Avec le nom de la résidence, le type de logement, la date de début, l’adresse, le revenu ou la présence d’un garant, un message frauduleux peut devenir très crédible. Il peut demander une régularisation, un dépôt de garantie, une mise à jour de dossier, un justificatif ou un paiement urgent.

Les personnes concernées doivent se méfier des messages évoquant un logement, un loyer, un garant, un dépôt de garantie, une réservation ou une mise à jour de dossier, surtout lorsqu’un lien ou une pièce jointe est fourni.

Des risques aussi pour les garants

Les garants peuvent eux aussi être ciblés. Un cybercriminel peut les contacter en prétendant qu’un dossier de location est incomplet, qu’un paiement est en attente ou qu’un justificatif doit être renvoyé. La présence du lien entre garant et locataire renforce fortement la crédibilité de ce type de scénario.

Les revenus, la profession et l’adresse du garant peuvent également être utilisés pour de l’usurpation d’identité, du démarchage frauduleux ou des tentatives d’obtention de documents complémentaires comme des avis d’imposition, bulletins de salaire ou pièces d’identité.

Un risque d’escroquerie au faux logement

Dans le secteur du logement, les arnaques sont fréquentes : faux bail, faux dépôt de garantie, faux gestionnaire, fausse régularisation, faux remboursement ou demande de pièces justificatives. Une base contenant de vraies réservations peut permettre de rendre ces fraudes beaucoup plus convaincantes.

Un attaquant pourrait par exemple mentionner une résidence réelle, un type de logement exact, une date de début ou le nom d’un garant pour convaincre la victime d’effectuer un paiement ou d’envoyer des documents sensibles.

Une seconde attaque revendiquée contre Nemea

L’auteur affirme qu’il s’agit de la deuxième attaque visant Nemea Group. Cette affirmation doit être prise avec prudence tant qu’elle n’est pas confirmée officiellement, mais elle ajoute un élément important au dossier : les cybercriminels présentent Nemea comme une cible déjà touchée auparavant.
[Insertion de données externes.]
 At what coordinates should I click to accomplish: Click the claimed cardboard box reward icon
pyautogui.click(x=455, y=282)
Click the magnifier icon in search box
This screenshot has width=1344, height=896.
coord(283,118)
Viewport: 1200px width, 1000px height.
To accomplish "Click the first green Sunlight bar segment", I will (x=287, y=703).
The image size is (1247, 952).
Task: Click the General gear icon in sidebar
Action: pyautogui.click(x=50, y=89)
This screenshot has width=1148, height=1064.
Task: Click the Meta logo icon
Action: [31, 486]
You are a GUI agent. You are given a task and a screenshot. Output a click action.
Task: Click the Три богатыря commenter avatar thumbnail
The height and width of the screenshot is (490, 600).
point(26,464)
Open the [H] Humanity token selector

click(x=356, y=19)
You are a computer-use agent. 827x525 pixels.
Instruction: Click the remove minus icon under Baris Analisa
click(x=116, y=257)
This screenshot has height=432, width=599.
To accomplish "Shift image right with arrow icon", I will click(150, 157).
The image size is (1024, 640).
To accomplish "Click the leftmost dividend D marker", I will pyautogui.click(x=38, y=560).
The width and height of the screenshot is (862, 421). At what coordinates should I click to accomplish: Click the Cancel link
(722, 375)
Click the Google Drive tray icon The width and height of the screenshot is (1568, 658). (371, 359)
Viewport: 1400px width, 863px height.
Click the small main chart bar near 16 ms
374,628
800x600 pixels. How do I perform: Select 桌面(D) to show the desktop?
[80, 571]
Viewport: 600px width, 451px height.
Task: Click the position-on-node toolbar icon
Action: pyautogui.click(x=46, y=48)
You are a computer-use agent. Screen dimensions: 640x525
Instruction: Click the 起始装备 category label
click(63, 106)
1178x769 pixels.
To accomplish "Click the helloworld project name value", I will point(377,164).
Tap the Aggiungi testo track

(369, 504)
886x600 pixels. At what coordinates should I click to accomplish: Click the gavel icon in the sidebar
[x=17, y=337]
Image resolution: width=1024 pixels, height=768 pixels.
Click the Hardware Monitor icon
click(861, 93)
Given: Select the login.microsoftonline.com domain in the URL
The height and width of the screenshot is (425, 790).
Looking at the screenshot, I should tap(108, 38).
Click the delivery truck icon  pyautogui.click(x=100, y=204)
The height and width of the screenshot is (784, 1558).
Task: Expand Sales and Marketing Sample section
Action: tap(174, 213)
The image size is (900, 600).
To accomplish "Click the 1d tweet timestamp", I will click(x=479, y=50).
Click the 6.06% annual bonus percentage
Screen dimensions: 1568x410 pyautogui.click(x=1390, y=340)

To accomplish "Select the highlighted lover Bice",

Si plusieurs incidents ont effectivement visé le même groupe ou ses portails, cela poserait la question de la correction des failles, de la revue des accès, de la surveillance des journaux et de la sécurisation des applications exposées.

Une fuite à confirmer officiellement

À ce stade, les chiffres et le scénario technique proviennent de la revendication cybercriminelle. Le nombre exact de personnes uniques concernées, la période couverte par les réservations, l’origine technique de l’extraction et le périmètre réel des données doivent être confirmés par une analyse officielle.

Le volume de 84 853 lignes ne doit donc pas être interprété automatiquement comme 84 853 victimes uniques. En revanche, les exemples publiés montrent une base suffisamment détaillée pour présenter un risque important pour les locataires, candidats et garants dont les informations figureraient dans le fichier.

Que doivent surveiller les personnes concernées ?

Les personnes ayant effectué une demande ou réservation auprès d’une résidence Nemea doivent se montrer vigilantes face aux emails, SMS ou appels mentionnant leur logement, leur garant, leur dossier, leur loyer, un dépôt de garantie ou une régularisation.

Toute demande de paiement, de RIB, de pièce d’identité, de justificatif de revenus, d’avis d’imposition ou de bulletin de salaire doit être vérifiée par un canal officiel déjà connu. Il ne faut pas se fier uniquement au fait qu’un message contient des informations exactes sur le logement ou le dossier.

Une alerte sérieuse pour les plateformes de logement

Cette revendication rappelle la sensibilité des plateformes de logement et de réservation. Ces services concentrent des données très complètes : identité, adresse, revenus, situation familiale, études, profession, garants, résidence, dates de séjour et éléments financiers.

Une faille de contrôle d’accès, même simple, peut donc avoir des conséquences lourdes. Lorsqu’une application expose des dossiers de location, chaque identifiant consultable sans autorisation correcte peut devenir une porte d’entrée vers des données personnelles et financières particulièrement sensibles.